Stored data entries
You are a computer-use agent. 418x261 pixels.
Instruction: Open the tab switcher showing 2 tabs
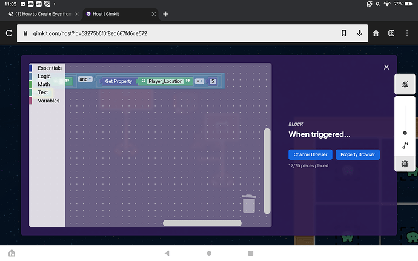coord(391,33)
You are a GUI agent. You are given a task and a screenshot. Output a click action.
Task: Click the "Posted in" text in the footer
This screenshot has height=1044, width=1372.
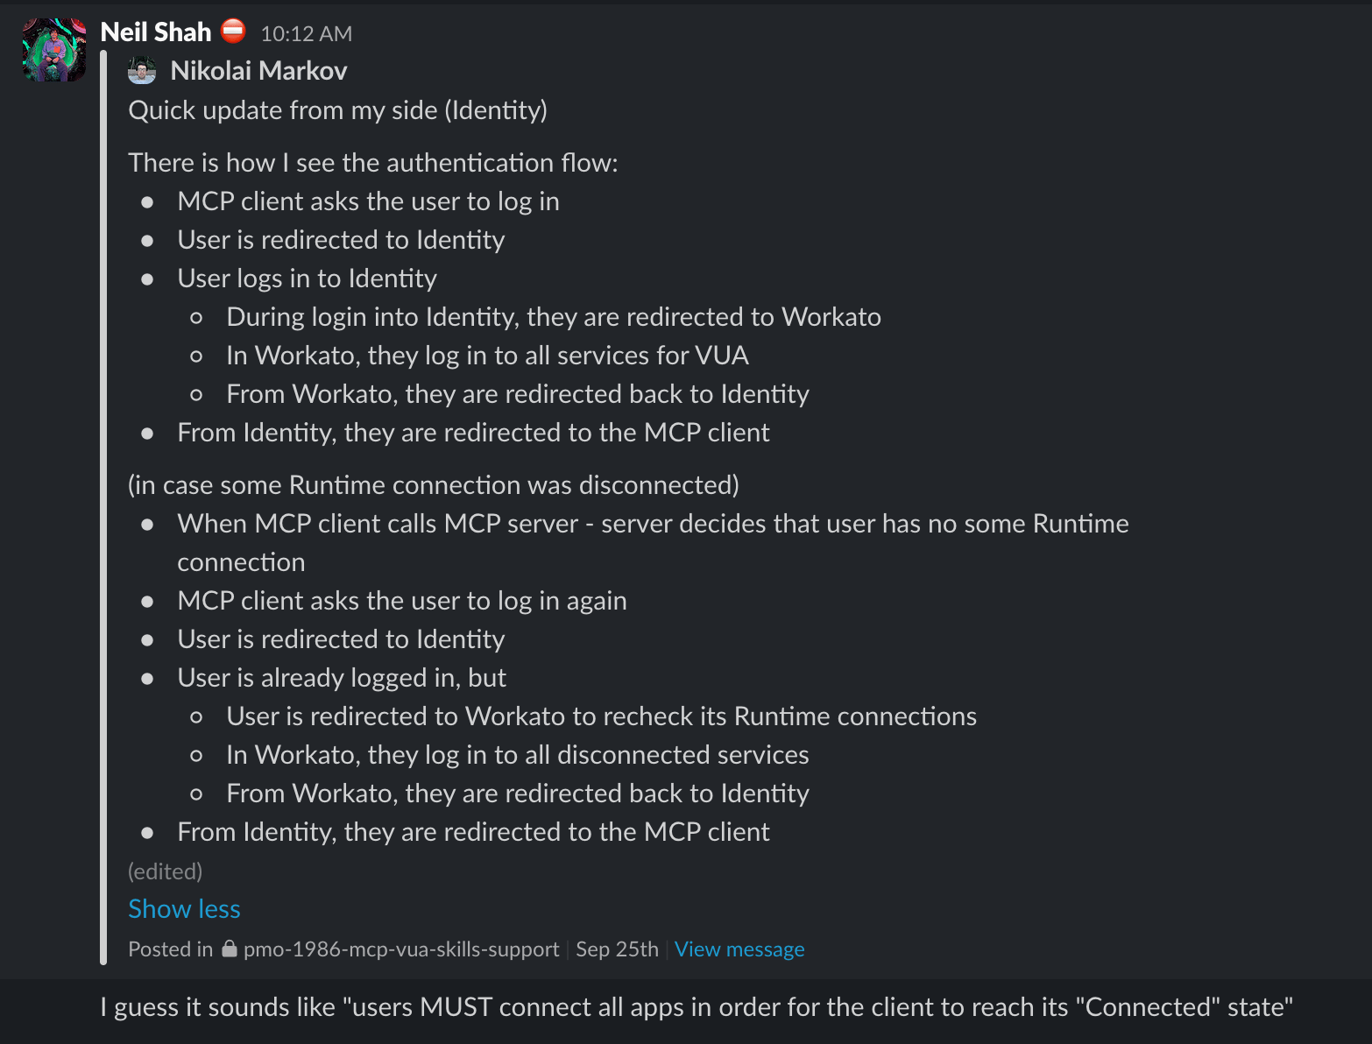170,949
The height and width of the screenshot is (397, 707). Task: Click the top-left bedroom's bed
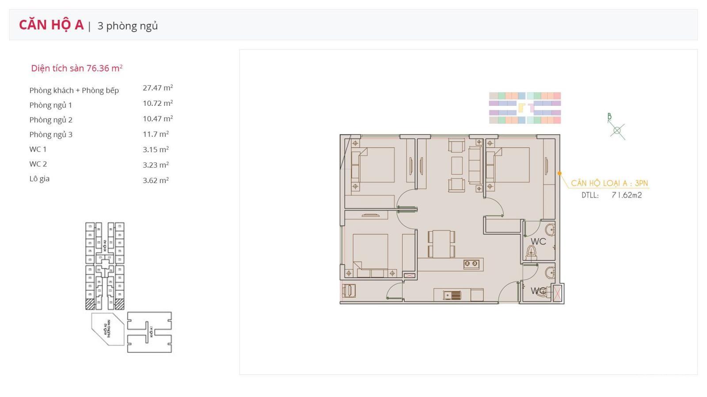(x=376, y=165)
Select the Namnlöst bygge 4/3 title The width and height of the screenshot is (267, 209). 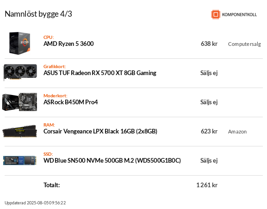coord(38,14)
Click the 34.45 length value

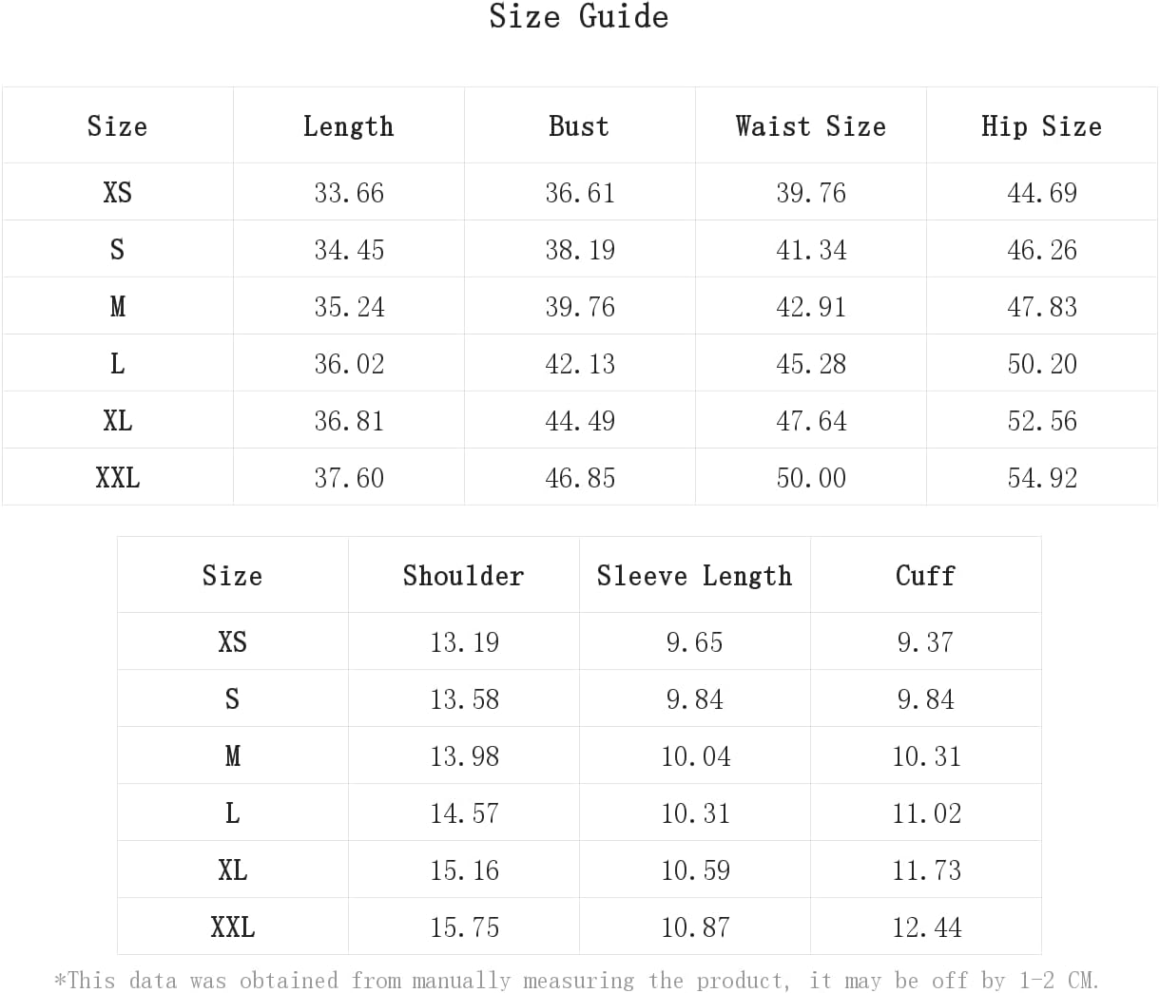click(x=349, y=250)
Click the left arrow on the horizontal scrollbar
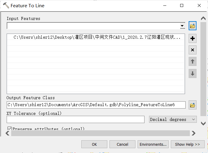 (x=8, y=133)
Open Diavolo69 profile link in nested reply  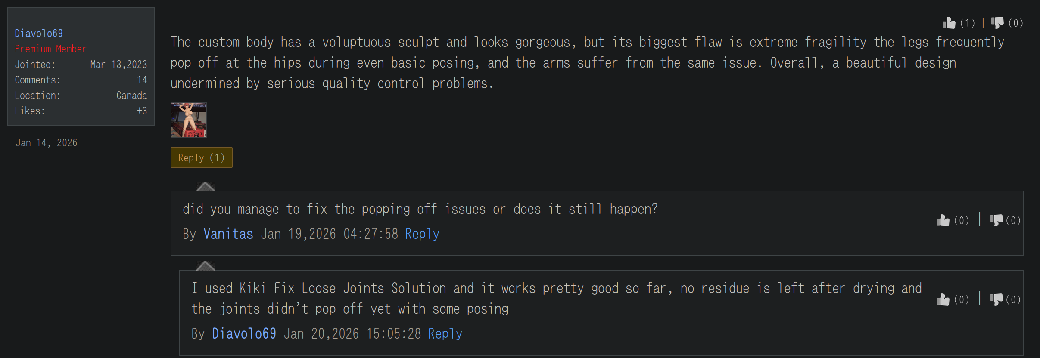click(x=244, y=333)
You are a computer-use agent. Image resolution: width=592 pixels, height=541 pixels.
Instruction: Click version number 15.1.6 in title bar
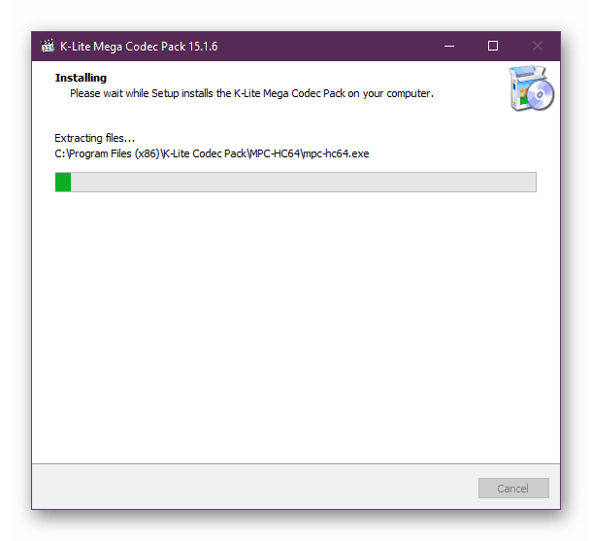pyautogui.click(x=203, y=47)
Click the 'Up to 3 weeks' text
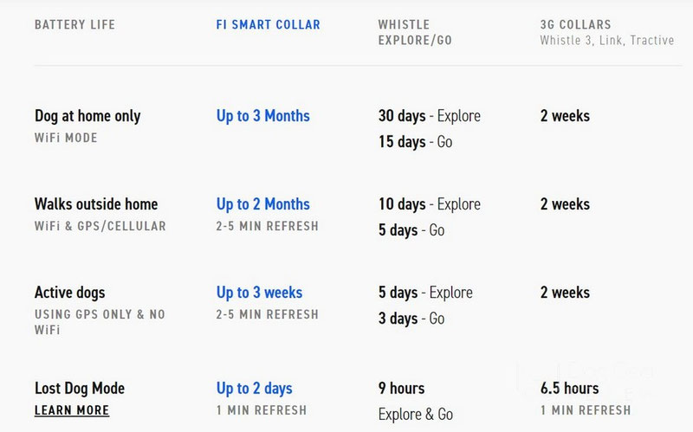693x432 pixels. point(259,293)
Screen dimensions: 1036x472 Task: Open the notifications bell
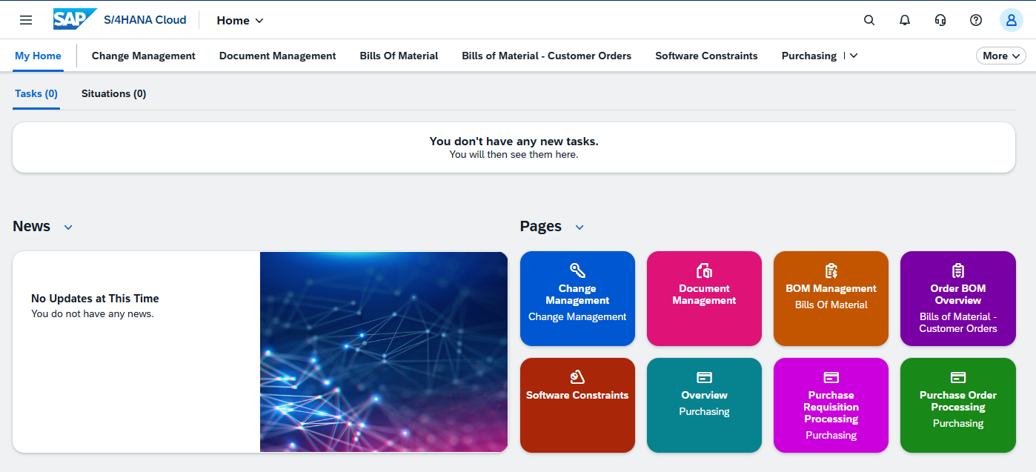point(905,20)
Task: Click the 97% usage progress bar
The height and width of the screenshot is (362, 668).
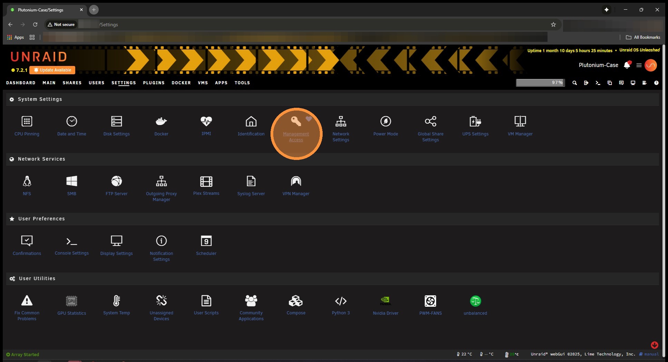Action: 540,83
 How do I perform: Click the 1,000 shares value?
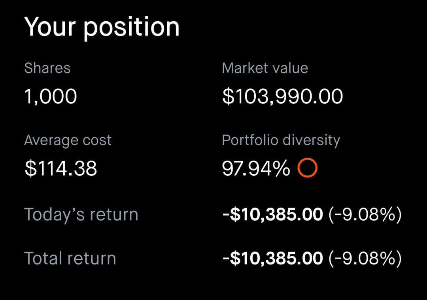coord(51,96)
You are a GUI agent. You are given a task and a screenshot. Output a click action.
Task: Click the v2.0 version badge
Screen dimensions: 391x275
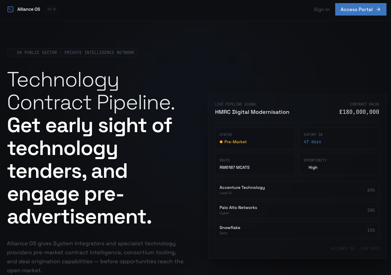[52, 9]
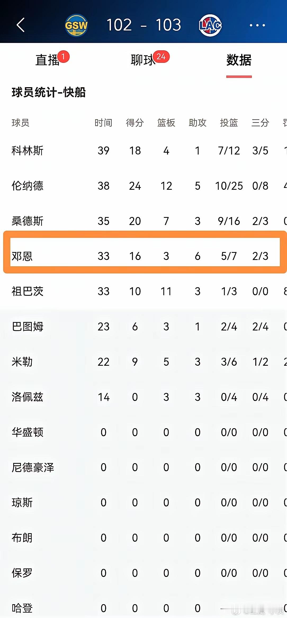Open 伦纳德 player details
This screenshot has width=287, height=618.
[x=28, y=186]
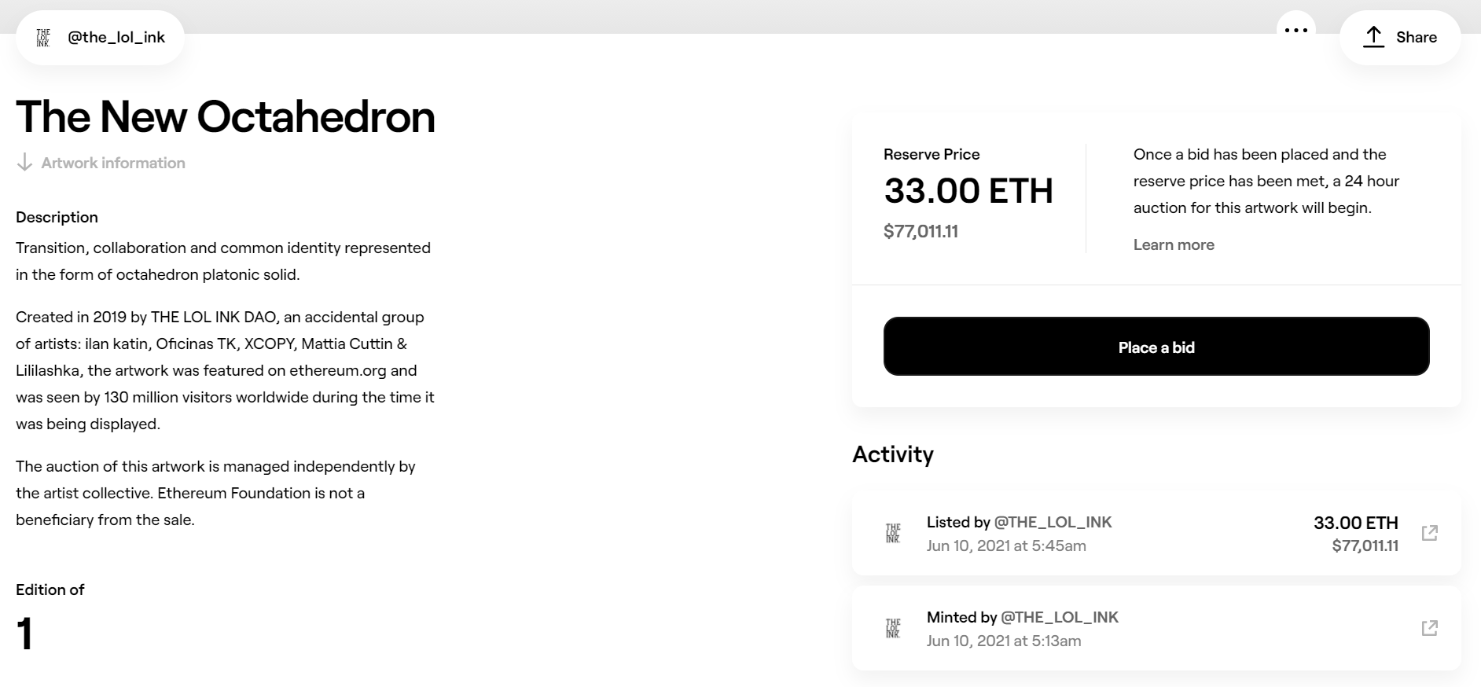The image size is (1481, 687).
Task: Click the 33.00 ETH reserve price amount
Action: 968,191
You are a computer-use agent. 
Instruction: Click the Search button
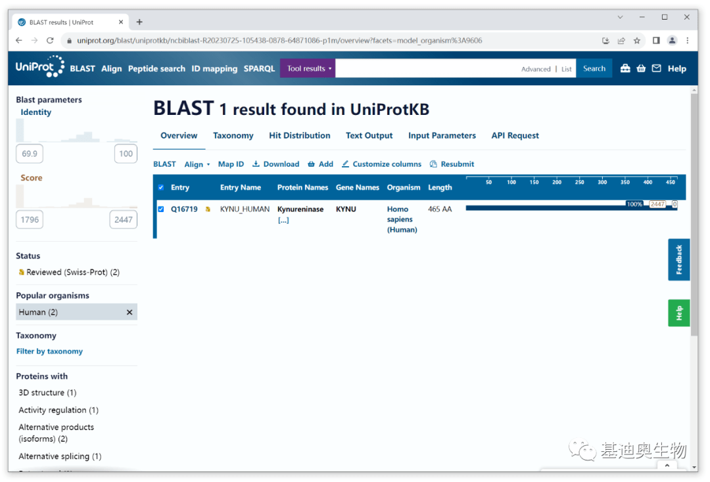[594, 68]
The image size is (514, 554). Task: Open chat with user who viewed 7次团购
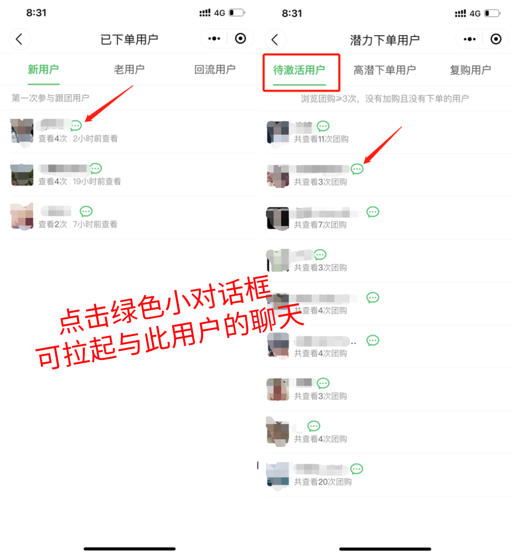tap(373, 212)
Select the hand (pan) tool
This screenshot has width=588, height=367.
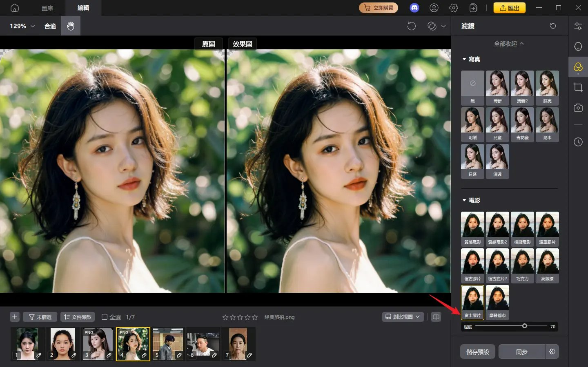point(70,26)
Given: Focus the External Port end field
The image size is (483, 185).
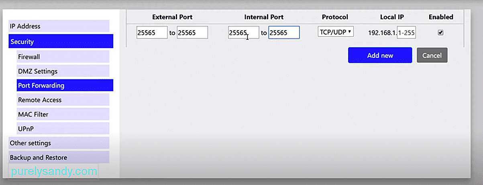Looking at the screenshot, I should click(192, 33).
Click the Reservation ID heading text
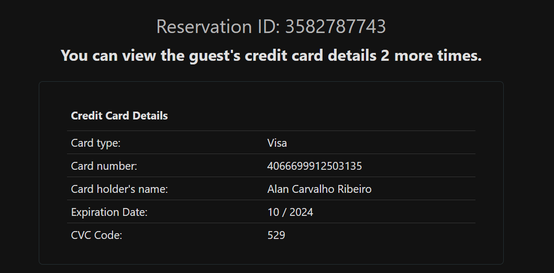The height and width of the screenshot is (273, 554). (x=271, y=26)
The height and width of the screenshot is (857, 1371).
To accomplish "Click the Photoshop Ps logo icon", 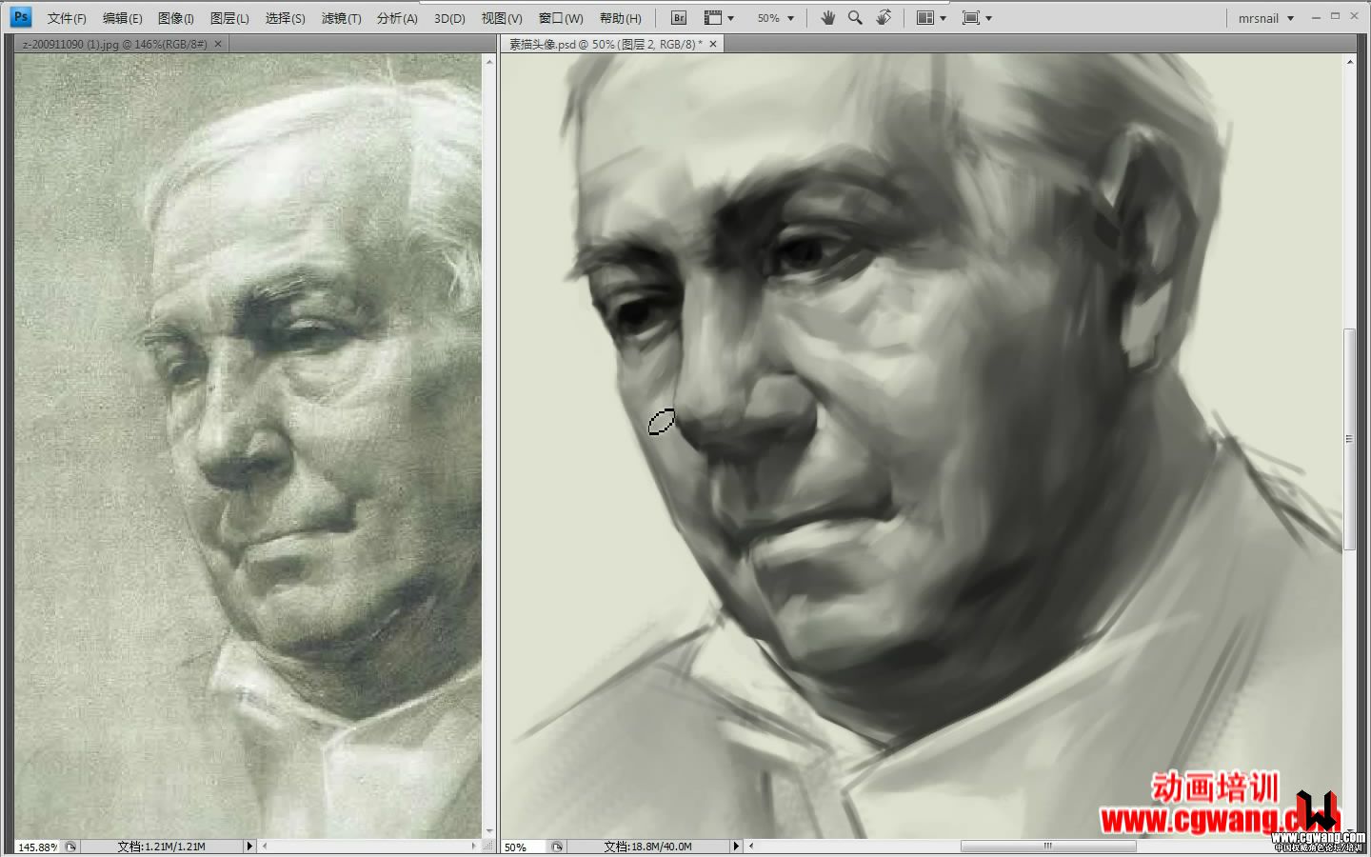I will pyautogui.click(x=21, y=17).
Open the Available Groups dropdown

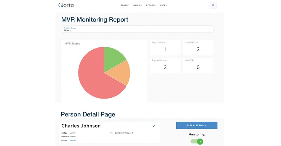[137, 29]
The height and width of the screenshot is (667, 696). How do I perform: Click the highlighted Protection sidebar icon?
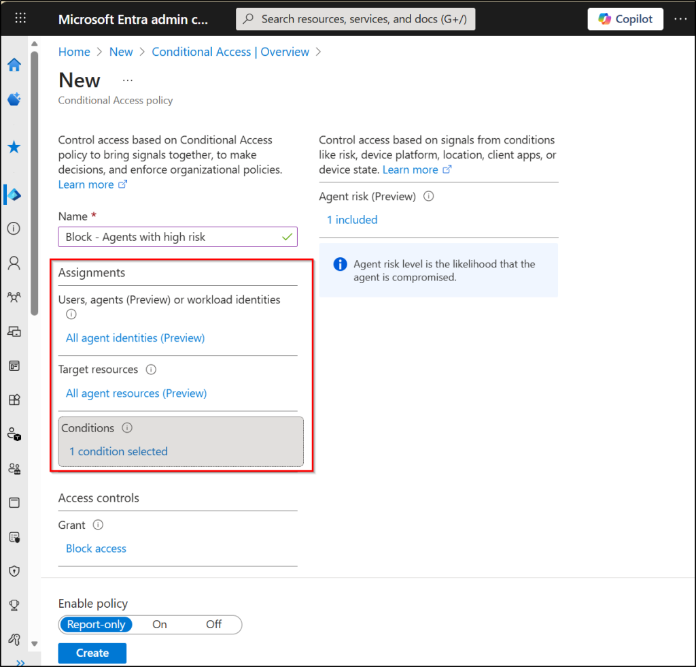(14, 194)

EXERCISE
Among the entries, count how many lines hold the string "agent", then state only that number.

RESPONSE AREA
5